Case on the Restriction on Treatment of Unconvicted Prisoners Subject to a Disposition for Forfeiture of Rights, and on the Notification of Reference Data for Sentencing

[2012Hun-Ma549, 2013Hun-Ma865 (consolidated), April 28, 2016]

In this case, the Constitutional Court held that the provision concerning Item 10 of Article 108 referred to in the main text of Article 112 Section 3 of the ‘Administration and Treatment of Correctional Institution Inmates Act,’ which restricts unconvicted prisoners from writing during the period in which their rights are forfeited, does not infringe on the freedom of expression, that the provision concerning Item 5 of Article 108 referred to in the main text of Article 112 Section 3 of the ‘Administration and Treatment of Correctional Institution Inmates Act,’ which restricts unconvicted prisoners from reading newspapers during the period in which they have been forfeited rights, does not infringe on the right to knowledge, and that notification to the court on the contravention of regulations, etc. by unconvicted prisoners subject to disciplinary forfeiture of rights as reference for sentencing does not infringe on the right to informational self-determination.

Background of the Case

(1) While being held as an unconvicted prisoner at ○○ Prison and ○○ Detention Center, disciplinary forfeiture of rights was imposed on the complainant for 30 days, and forfeiture of rights for nine days, for interfering with the duties of correctional officers, and for disturbing the peace, respectively.
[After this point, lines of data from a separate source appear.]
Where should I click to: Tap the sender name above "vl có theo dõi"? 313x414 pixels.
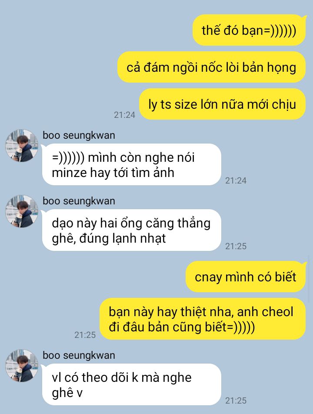(x=79, y=355)
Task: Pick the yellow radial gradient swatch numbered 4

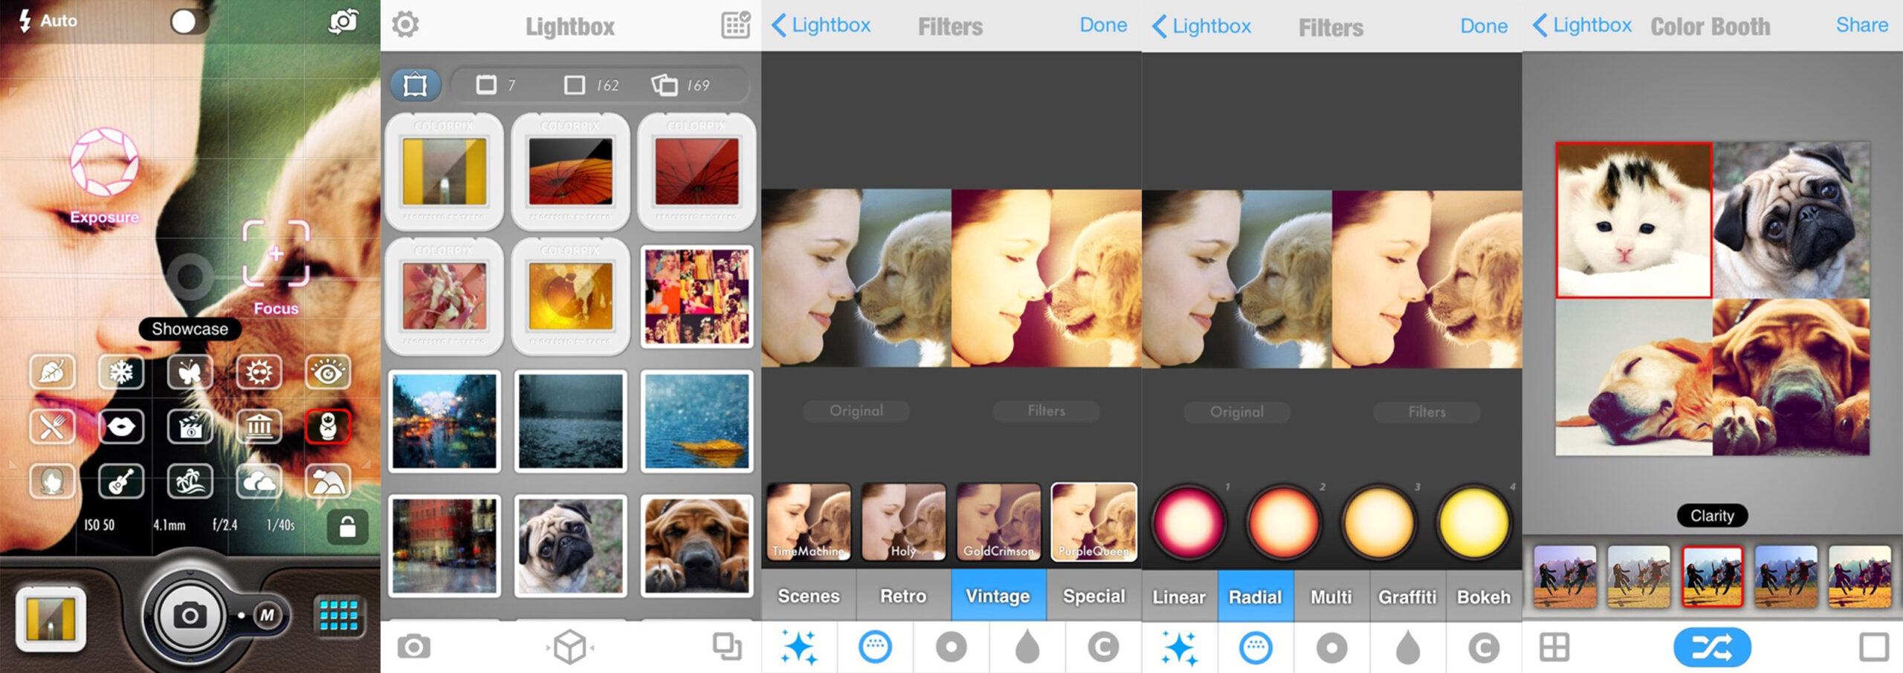Action: (x=1473, y=522)
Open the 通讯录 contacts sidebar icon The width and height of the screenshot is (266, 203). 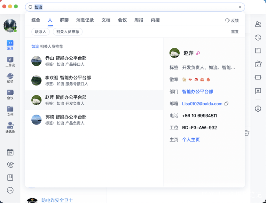[10, 127]
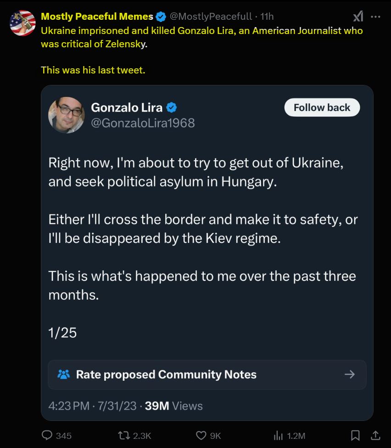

(2) The wardens of ○○ Prison and ○○ Detention Center, under Article 112 Section 3 of the ‘Administration and Treatment of Correctional Institution Inmates Act’ (hereinafter referred to as the “Administration Act”), restricted treatment of the complainant, by

restricting writing (Item 10 of Article 108) and newspaper reading (Item 5 of Article 108), etc. during the period rights were forfeited, and notified ○○ Court and ○○ Court, the competent courts for holding the criminal trials involving the complainant, of the complainant’s acts of contravening regulations and the details of the disposition of disciplinary action, as reference data for sentencing.

(3) In response, the complainant filed a constitutional complaint claiming that the above provisions of the Administration Act and the notification of reference data for sentencing (hereinafter referred to as the “Notification at Issue”) infringed on the complainant’s fundamental rights.

Provision at Issue

Administration and Treatment of Correctional Institution Inmates Act (wholly amended by Act No. 8728 on December 21, 2007)

Article 112 (Execution of Disciplinary Action)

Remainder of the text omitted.